Ama tabii politikaya kızıp sıyırmayalım kendimizi. Siyasetin o araçlarını bizler de üretiyoruz. İktidarı eleştirmek kolay ama politika üretmek işimize gelmiyor.

Grafik: Tarımsal sulama için kullanılan elektriğin miktarı (milyon kwh olarak sol sütun) ve önceki yılın aynı ayına göre değişimi (sağ sütun) 

KURAKLIK-20 ÇÖZÜM PROGRAMI 

O zaman çözüme geçelim. Bu kuraklık popülizmine karşı ne yapacağız? Salgında kuraklık meselesine dair biz ne önereceğiz?

Birincisi, kuraklık konusunda belediyenizi inceleyin. Su politikalarını ölçüyor mu, raporluyor mu, halka açık olarak paylaşıyor mu? Bilmeden politika üretemezsiniz. Bunu belediye başkanlarınıza anlatın. Böyle yapmayanlara inanmayın.

İkincisi, faturayı asla halka çıkarmalarına izin vermeyin. O politikaları kurgulayanlar sorumlu. Ayrıca halka dürüst olsunlar. Emin olun doğrular bu ülkede en birleştirici şeydir, sorumluluk verir.

Üçüncüsü, belediyenin yasal sorumluluklarını örtbas etmesine göz yummayın. Yasal olarak öyle görev ve yetkileriniz var ki, bunları bilmeden siyaset yaparsanız kaybeden kent olur. Mesela Ankara’da sokak ortasında deterjanla araba yıkayabilir, o suyu caddeye, ağaç dibine boşaltabilirsiniz. Ama buna hiçbir belediye müdahale etmiyorsa yasal sorumluluklarını örtbas ettikleri, mevzuatı uygulamadıkları, görev ve yetkilerini kullanmadıkları anlamına geliyor.

Dördüncüsü, belediyeniz yetki alanınızı suistimal etmesin. Ellerindeki raporları, somut verileri kuraklık meselesinden okurlarsa göz boyamak yerine somut işler üretebilirler.

Beşincisi, imar kararlarını ve asfalt ihalelerini durdurmalarını isteyin. Ankara Büyükşehir Belediyesi sadece aralık ayında 4,5 milyon ton asfalt ihalesine çıktı, 140’tan fazla imar kararını meclisten geçirdi, her yağmurda su basan battıçıktıların birini daha TRT kavşağına yapma kararı aldı. Gökçek dönemi ile yarışan bu politikalar bu kuraklığın daha şiddetli, gelen yağışın da sel felaketine dönmesinin garantisi.
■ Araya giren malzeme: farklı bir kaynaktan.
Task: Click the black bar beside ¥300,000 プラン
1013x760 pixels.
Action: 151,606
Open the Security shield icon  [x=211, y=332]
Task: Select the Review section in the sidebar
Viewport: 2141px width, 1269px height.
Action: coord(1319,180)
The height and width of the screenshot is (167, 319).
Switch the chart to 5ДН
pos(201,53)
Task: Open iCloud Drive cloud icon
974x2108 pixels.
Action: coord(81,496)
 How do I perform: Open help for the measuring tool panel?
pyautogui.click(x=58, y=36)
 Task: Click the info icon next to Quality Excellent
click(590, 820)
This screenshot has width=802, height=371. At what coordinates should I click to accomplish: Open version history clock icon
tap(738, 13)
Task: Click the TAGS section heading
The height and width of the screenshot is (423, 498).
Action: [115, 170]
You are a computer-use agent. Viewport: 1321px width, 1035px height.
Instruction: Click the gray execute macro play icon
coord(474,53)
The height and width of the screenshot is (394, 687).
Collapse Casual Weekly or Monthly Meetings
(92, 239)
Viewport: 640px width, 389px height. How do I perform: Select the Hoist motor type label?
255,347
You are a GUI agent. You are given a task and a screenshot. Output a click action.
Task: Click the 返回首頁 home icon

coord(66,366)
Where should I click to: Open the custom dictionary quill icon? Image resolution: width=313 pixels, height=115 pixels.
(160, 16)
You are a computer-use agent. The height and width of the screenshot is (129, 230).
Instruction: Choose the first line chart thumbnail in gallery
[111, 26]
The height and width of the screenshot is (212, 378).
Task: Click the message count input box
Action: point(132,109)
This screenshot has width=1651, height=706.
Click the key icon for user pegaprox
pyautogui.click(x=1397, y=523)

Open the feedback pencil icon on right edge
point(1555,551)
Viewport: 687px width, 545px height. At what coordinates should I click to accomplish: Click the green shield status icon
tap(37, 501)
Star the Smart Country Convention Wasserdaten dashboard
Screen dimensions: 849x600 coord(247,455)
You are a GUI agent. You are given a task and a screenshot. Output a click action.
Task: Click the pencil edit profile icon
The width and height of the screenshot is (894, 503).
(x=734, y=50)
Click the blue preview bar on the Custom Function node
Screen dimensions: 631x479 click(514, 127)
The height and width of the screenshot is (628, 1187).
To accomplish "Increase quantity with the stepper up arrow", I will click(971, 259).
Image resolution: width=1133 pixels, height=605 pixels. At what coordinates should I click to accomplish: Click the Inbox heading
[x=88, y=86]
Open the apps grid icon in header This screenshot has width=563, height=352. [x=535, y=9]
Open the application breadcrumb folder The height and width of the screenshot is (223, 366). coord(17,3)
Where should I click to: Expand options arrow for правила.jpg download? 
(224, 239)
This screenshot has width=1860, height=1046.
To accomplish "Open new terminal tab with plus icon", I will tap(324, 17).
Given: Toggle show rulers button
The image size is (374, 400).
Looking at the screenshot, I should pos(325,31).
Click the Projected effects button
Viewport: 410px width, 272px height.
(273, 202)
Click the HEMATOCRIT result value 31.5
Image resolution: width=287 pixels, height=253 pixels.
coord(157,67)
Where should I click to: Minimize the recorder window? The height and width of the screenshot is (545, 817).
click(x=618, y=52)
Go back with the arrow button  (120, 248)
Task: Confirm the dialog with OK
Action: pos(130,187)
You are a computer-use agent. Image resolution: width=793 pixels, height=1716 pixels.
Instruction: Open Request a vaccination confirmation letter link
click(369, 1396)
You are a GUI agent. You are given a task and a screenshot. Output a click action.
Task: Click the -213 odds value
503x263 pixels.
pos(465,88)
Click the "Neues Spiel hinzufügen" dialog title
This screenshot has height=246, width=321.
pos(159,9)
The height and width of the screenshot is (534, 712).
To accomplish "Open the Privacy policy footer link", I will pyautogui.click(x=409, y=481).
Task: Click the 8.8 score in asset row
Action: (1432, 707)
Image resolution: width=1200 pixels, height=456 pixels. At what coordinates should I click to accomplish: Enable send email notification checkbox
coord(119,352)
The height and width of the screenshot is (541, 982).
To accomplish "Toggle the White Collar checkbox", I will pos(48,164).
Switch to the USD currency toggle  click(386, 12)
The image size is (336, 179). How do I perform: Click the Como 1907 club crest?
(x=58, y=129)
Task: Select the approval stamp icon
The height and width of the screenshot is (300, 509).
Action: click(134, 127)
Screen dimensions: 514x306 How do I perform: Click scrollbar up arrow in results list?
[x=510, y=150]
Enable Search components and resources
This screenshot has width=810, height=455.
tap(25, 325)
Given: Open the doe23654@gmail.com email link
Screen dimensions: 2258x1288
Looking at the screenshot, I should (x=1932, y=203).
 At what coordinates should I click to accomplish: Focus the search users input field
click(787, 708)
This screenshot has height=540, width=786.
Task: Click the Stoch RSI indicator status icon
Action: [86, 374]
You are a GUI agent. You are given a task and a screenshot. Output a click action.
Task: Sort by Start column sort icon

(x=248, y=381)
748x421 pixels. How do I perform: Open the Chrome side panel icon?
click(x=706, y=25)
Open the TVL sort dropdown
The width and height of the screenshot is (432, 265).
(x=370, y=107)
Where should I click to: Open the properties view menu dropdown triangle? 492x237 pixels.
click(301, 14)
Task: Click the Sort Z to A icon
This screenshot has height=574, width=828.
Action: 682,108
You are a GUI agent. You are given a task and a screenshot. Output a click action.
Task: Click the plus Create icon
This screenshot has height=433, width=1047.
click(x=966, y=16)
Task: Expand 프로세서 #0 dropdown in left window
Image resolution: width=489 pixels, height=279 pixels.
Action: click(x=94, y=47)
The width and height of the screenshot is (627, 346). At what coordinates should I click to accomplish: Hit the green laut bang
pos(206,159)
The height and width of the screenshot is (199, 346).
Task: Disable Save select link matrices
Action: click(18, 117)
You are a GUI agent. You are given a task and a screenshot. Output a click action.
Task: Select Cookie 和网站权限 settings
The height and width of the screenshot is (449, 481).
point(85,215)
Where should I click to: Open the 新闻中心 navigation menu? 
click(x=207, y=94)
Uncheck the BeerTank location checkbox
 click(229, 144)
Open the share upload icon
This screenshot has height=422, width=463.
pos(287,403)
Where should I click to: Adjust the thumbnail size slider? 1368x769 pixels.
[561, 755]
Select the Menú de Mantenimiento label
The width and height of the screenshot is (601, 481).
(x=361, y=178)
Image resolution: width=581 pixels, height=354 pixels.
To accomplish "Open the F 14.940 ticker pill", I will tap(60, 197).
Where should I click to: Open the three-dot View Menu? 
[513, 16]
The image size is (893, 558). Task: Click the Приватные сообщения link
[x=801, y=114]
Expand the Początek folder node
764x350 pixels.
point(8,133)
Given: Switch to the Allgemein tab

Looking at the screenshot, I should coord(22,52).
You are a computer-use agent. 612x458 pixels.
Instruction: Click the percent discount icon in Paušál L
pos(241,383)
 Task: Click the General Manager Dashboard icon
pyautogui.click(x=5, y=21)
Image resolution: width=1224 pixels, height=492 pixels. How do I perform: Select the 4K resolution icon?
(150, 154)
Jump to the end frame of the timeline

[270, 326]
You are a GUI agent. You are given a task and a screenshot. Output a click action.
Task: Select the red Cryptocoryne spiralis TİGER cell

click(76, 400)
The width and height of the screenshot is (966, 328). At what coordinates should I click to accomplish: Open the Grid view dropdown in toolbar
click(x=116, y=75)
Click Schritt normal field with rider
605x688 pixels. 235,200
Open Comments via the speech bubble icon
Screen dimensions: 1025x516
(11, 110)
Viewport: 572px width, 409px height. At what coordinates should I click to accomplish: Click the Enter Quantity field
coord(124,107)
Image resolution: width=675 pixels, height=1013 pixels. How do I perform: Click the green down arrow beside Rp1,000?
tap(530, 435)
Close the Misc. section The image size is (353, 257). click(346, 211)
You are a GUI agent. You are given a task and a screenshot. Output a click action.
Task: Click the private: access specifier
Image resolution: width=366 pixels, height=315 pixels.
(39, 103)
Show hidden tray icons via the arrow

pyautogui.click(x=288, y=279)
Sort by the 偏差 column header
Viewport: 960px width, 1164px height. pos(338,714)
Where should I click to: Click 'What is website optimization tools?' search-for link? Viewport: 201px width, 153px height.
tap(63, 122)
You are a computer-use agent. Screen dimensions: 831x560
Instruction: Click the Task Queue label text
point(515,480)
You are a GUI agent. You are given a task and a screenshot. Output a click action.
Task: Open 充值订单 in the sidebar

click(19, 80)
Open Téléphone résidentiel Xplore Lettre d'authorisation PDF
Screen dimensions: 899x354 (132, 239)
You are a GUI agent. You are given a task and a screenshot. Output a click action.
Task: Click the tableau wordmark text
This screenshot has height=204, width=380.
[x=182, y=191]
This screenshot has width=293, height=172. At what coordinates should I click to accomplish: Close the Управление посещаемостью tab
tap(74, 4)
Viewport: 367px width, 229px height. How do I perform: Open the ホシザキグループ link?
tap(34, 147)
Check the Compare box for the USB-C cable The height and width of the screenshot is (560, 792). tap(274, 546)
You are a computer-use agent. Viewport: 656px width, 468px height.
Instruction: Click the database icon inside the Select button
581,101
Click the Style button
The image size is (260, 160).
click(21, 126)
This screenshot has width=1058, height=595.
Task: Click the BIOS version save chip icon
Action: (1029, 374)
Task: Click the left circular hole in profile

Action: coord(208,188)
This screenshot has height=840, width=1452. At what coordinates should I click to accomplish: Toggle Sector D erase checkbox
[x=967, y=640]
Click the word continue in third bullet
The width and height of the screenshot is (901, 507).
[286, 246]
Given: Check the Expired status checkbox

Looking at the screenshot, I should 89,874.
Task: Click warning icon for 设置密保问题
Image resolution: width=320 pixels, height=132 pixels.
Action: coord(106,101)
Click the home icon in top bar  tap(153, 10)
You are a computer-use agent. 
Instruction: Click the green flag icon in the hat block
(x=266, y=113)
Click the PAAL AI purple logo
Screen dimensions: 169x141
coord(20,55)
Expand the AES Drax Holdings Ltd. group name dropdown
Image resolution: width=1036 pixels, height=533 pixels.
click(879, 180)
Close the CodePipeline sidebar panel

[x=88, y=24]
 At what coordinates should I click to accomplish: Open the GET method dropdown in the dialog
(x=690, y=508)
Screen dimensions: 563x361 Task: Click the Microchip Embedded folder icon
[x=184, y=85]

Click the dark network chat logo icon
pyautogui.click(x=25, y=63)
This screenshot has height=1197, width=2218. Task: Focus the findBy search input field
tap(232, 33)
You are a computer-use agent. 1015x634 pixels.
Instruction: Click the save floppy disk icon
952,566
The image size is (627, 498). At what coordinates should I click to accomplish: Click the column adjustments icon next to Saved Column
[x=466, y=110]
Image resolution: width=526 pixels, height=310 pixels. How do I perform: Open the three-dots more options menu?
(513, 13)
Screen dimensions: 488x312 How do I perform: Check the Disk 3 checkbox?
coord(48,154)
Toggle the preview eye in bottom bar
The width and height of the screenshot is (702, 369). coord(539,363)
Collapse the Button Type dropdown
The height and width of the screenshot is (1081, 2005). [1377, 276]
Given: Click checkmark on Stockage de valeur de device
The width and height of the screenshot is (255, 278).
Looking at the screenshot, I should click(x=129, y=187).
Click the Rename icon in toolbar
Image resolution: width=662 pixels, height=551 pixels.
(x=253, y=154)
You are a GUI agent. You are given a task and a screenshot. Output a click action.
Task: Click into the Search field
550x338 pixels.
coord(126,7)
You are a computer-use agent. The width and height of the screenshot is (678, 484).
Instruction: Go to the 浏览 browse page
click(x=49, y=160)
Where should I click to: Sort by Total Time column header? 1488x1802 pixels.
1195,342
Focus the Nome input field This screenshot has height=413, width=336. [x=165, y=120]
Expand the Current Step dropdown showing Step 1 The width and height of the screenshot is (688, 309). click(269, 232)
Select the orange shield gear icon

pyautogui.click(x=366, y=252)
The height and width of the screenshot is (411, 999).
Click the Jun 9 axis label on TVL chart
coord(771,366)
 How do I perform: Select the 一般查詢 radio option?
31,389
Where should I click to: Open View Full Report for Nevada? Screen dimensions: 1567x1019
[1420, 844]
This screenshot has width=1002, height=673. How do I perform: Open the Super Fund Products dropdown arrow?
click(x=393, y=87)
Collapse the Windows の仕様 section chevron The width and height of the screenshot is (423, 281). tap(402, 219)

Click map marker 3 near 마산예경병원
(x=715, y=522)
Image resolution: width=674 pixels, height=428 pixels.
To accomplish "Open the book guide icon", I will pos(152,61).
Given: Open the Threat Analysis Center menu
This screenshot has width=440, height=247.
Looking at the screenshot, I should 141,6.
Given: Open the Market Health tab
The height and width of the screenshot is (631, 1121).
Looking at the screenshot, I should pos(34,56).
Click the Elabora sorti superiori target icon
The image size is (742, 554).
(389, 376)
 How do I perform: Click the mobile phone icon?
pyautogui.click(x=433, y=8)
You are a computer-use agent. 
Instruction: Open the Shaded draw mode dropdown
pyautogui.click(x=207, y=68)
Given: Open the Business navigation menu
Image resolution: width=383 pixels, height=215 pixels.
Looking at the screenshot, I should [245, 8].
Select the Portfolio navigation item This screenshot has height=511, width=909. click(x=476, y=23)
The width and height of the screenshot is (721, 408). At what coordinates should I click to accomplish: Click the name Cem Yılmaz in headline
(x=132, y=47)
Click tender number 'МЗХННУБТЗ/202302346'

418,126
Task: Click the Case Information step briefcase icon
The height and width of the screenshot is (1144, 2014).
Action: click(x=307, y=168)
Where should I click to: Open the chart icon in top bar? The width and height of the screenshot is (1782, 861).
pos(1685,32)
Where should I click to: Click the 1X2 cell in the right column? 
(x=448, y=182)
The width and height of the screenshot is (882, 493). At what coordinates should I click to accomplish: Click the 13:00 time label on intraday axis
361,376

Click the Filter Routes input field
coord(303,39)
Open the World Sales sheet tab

Bu beş şartı yapmadan politika üretemezsiniz. Bu beş şart olmazsa sadece vatandaşı suçlarsınız, onun diş fırçalamasına laf edersiniz. Ama aklınıza hiçbir zaman “neden salgında şehirlerimizde el yıkanabilecek lavaboları kuramadık” sorusu gelmez ama deterjanla yer yıkama gösterileri gelir.

Herkesin bildiği ve beklediği kuraklık geldi. Bu kuraklığın köylüyü soyduğu biliniyordu ama kimse bunu söylemiyordu. Sadece tarımsal sulamada eylül ayında patlayan tüketimi, bu ülkede bir dram yaşandığını görebilirdiniz. Şimdi kuraklıkta suçu HES ve asfalt-beton şirketlerine değil, halka atma zamanı. Her 3 litre suyun bir litresinin kaçak ve kayıp olduğu ve bu konuda neredeyse pek ilerleyemediğimiz bir yerde gariban halkı suçlamak çok kolay. Ama ortada bir salgın var.

Ama salgından ve de kuraklıktan daha tehlikeli olan ise kuraklık fırsatçılığı.